◆ THE TASK
Go through the data line by line. Copy each one holding the string "link".

◆ SOURCE DATA
_ _ _

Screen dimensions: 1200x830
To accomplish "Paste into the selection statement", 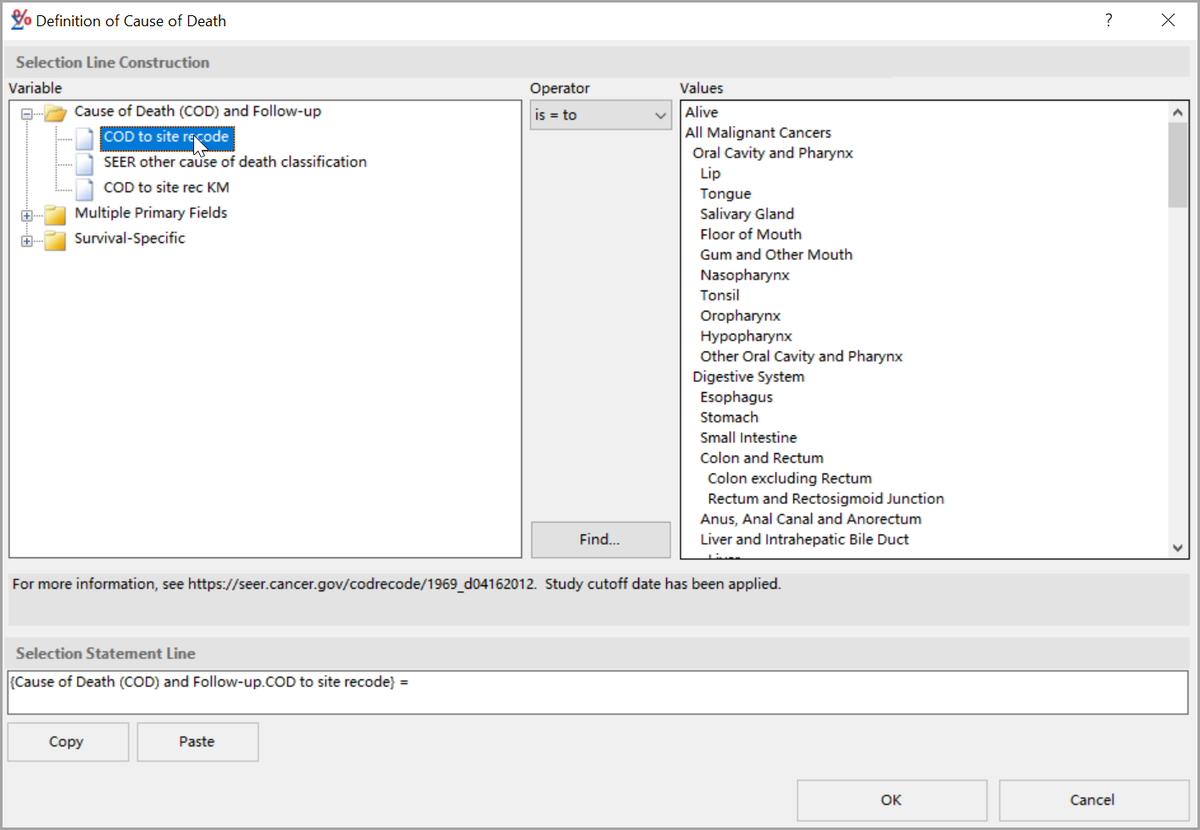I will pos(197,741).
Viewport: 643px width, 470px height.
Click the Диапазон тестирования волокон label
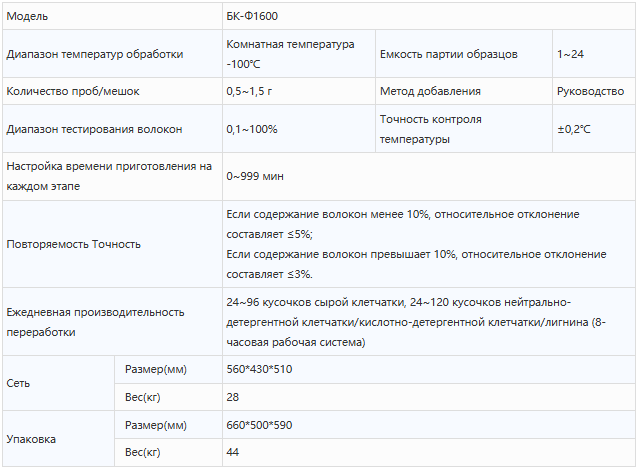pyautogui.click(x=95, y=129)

_ _ _

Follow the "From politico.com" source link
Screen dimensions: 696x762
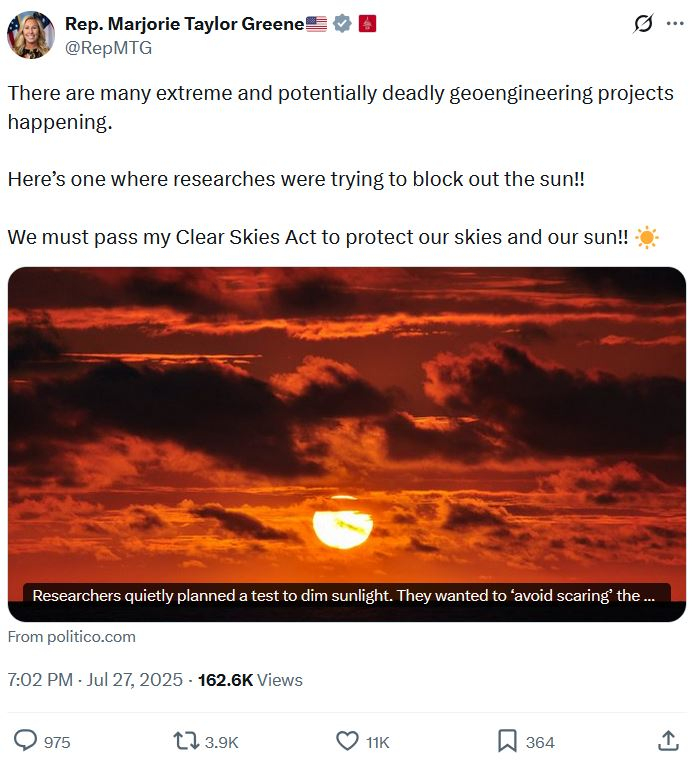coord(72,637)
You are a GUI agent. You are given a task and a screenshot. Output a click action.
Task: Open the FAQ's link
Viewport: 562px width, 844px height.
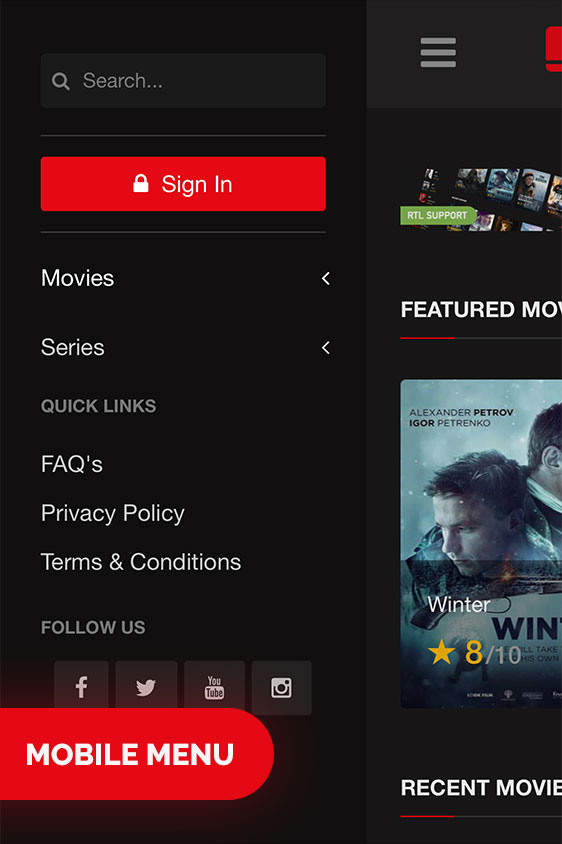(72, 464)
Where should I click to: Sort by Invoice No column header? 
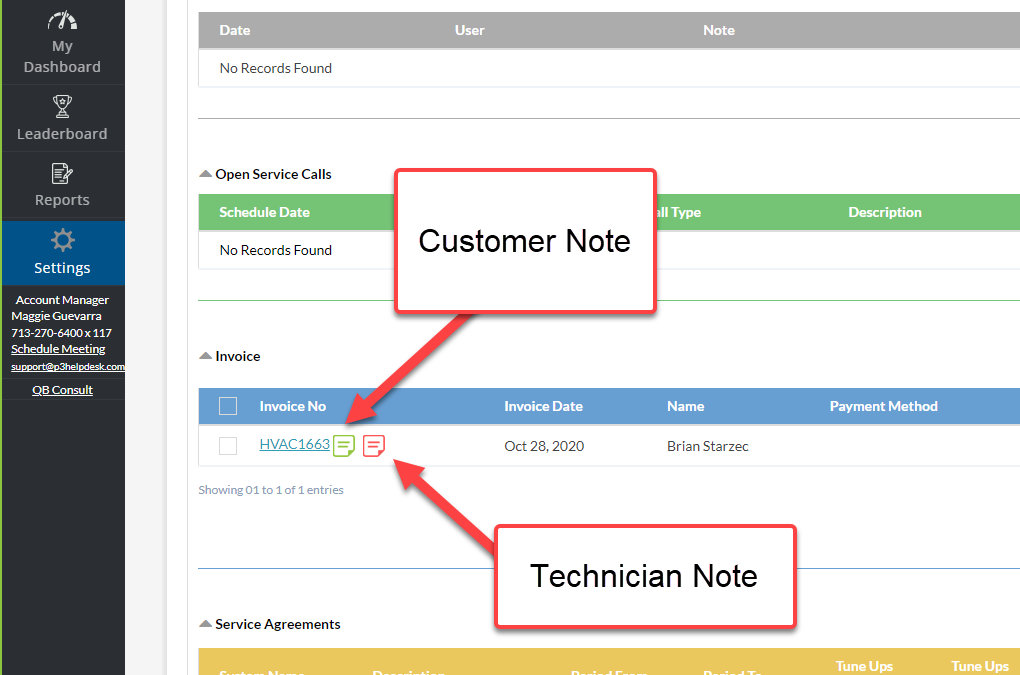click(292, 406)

_ _ _

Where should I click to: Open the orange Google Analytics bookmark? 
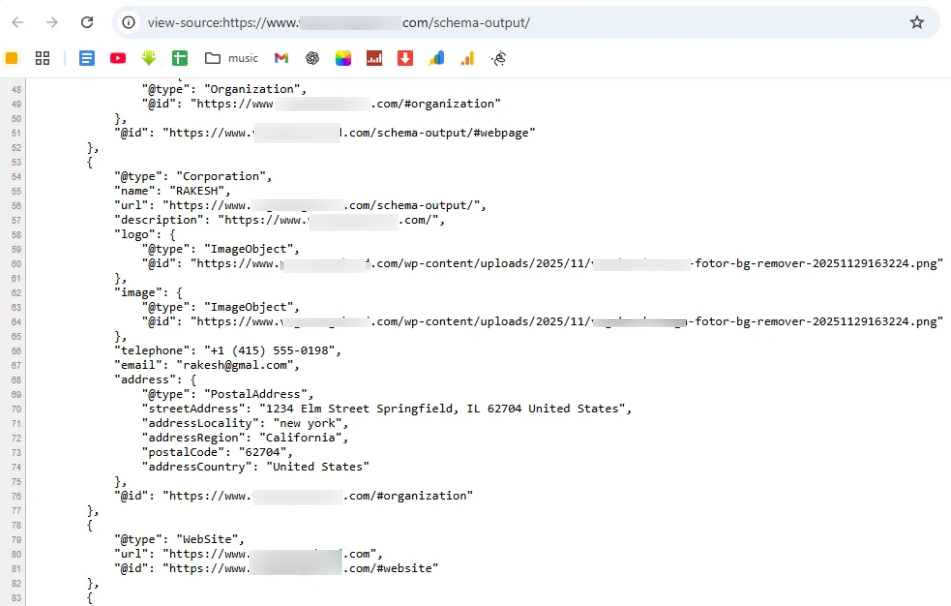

_ _ _

◆ ANSWER FOR THE TASK
Follow the "From politico.com" source link
Task: Open the FAQ's link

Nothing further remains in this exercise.